Items from a dataset:
========================================

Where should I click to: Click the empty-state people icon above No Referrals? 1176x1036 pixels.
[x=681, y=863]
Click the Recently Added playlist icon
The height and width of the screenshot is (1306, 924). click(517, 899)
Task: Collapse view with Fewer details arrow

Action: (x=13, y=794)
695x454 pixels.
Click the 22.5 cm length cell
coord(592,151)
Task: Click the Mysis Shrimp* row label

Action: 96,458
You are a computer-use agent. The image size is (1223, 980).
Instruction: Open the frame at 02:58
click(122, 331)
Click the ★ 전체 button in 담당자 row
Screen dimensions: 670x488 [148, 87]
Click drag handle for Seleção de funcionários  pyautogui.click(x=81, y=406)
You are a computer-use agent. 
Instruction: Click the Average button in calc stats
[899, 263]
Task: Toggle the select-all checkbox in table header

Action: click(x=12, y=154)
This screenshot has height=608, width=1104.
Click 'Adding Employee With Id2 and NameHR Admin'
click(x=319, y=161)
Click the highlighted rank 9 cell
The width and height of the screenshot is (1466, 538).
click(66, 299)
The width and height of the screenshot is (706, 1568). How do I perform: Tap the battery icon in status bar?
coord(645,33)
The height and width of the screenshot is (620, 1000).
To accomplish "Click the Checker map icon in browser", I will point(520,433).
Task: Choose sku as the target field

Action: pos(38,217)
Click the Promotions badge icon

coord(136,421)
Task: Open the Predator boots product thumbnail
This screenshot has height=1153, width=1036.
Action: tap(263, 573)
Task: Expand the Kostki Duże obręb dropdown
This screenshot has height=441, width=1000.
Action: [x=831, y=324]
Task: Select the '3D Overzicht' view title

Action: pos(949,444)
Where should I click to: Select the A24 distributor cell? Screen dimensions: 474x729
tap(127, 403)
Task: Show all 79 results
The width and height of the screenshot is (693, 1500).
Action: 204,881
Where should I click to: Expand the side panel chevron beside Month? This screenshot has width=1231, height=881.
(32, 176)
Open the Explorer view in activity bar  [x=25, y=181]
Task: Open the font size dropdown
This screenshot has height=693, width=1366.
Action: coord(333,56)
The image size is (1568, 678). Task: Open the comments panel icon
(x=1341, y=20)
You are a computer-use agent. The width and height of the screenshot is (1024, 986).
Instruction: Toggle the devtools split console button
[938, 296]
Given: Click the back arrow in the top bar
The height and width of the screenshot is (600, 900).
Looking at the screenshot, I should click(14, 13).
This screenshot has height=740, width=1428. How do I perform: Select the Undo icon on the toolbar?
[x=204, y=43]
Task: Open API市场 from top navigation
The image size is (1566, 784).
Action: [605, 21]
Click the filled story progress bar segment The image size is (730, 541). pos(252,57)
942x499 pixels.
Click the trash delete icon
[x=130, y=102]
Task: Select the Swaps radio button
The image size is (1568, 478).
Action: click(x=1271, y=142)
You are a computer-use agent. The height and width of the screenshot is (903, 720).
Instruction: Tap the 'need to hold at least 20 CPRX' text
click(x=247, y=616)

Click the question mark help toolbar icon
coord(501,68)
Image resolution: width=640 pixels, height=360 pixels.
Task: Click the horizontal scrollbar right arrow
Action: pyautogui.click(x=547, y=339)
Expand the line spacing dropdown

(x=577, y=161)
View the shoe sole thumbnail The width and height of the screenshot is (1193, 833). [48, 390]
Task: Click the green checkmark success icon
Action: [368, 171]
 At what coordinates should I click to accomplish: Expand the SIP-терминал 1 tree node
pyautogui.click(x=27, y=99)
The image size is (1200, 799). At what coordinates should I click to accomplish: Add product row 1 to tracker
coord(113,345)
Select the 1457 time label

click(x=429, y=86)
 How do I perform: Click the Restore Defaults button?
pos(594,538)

========================================

## Work to complete
A bare number is the whole answer: how many lines in the entries contain "agent"?

## Answer space
4